Announcing the Public Preview of Azure Databricks support for Azure confidential computing
We are excited to announce Azure Databricks support for Azure confidential computing (ACC) in preview! With this announcement, customers can run their Azure Databricks workloads on Azure confidential virtual machines (VMs). With support for ACC, customers can build an end-to-end data platform on the Databricks Lakehouse with increased confidentiality and privacy by encrypting data in use. This builds on support for customer-managed keys (CMK) for encrypting data at rest.
This blog post will discuss confidential computing and its use cases, the security benefits of using Azure Databricks on Azure confidential computing (ACC), and our partnership with Microsoft.
What is Confidential Computing, and what are some potential customer use cases with Databricks?
Confidential computing is an industry term defined by the Confidential Computing Consortium (CCC). The CCC is a community at the Linux Foundation dedicated to defining and accelerating the adoption of confidential computing. They define confidential computing as: The protection of data in use by performing computations in a hardware-based, attested Trusted Execution Environment (TEE).
Organizations that require confidential computing are typically from regulated industries that handle and produce highly sensitive data subject to strict privacy laws and regulatory requirements. Confidential computing also attracts organizations with extremely valuable intellectual property that they want to keep secret.
By leveraging the advanced security of confidential computing, customers can process even their most sensitive data in the cloud, empowering them to unlock the full potential of AI. With this announcement, the Databricks Lakehouse platform offers customers a comprehensive solution for their data, analytics, and AI needs. Typical use cases that may require confidential computing include:
- Anti-money laundering: The rapid transition to digital banking has led to a staggering volume of highly sensitive banking transactions, creating a pressing need for enhanced data protection measures like confidential computing to combat the expanding landscape of money laundering. The Databricks Lakehouse platform empowers organizations to implement scalable Anti-Money Laundering (AML) solutions by combining data lakes and data warehouses, facilitating efficient management and collaboration in AML processes.

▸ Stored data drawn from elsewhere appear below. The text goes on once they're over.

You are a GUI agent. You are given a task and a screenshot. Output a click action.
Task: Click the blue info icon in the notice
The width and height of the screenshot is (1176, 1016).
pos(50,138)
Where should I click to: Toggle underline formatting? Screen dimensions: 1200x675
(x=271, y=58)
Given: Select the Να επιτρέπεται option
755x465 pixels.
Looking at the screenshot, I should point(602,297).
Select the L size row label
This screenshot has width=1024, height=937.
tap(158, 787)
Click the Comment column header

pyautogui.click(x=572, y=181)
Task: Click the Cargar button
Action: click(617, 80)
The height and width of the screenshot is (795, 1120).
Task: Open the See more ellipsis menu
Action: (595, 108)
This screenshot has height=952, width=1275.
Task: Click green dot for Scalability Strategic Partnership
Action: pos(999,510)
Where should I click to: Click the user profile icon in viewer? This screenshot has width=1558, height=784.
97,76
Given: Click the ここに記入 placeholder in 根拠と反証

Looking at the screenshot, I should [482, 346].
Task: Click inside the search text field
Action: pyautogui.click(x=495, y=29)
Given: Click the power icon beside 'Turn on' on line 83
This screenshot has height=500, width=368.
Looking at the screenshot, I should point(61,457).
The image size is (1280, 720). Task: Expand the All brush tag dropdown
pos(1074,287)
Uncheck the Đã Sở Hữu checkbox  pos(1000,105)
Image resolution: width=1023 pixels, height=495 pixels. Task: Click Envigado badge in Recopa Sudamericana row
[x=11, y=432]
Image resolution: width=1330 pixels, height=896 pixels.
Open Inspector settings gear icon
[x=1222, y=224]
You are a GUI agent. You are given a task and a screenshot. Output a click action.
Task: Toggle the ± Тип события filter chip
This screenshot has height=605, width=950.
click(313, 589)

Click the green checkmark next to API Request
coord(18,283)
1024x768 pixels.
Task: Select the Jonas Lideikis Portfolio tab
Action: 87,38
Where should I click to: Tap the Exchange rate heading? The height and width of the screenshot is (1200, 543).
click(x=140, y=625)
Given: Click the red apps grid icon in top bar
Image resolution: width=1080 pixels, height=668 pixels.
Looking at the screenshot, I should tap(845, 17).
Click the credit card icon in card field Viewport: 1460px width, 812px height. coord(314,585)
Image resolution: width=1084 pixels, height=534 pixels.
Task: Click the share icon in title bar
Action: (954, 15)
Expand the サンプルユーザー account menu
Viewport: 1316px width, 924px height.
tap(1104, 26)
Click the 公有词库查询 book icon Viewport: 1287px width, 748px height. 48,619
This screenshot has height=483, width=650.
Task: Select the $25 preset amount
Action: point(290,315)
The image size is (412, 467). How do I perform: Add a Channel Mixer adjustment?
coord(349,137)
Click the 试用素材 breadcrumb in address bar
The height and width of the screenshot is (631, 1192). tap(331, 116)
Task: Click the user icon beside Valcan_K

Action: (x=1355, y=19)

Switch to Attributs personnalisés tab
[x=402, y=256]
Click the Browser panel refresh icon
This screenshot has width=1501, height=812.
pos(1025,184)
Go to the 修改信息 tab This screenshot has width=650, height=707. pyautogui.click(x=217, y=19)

- Fraud prevention: Confidential computing is crucial for fraud prevention as it safeguards sensitive data, enhances security during fraud detection processes, and fosters trust by preventing unauthorized access or tampering. With Databricks Lakehouse, financial services institutions can create machine learning fraud detection data pipelines and visualize the data in real-time by leveraging a framework for building modular features from large data sets.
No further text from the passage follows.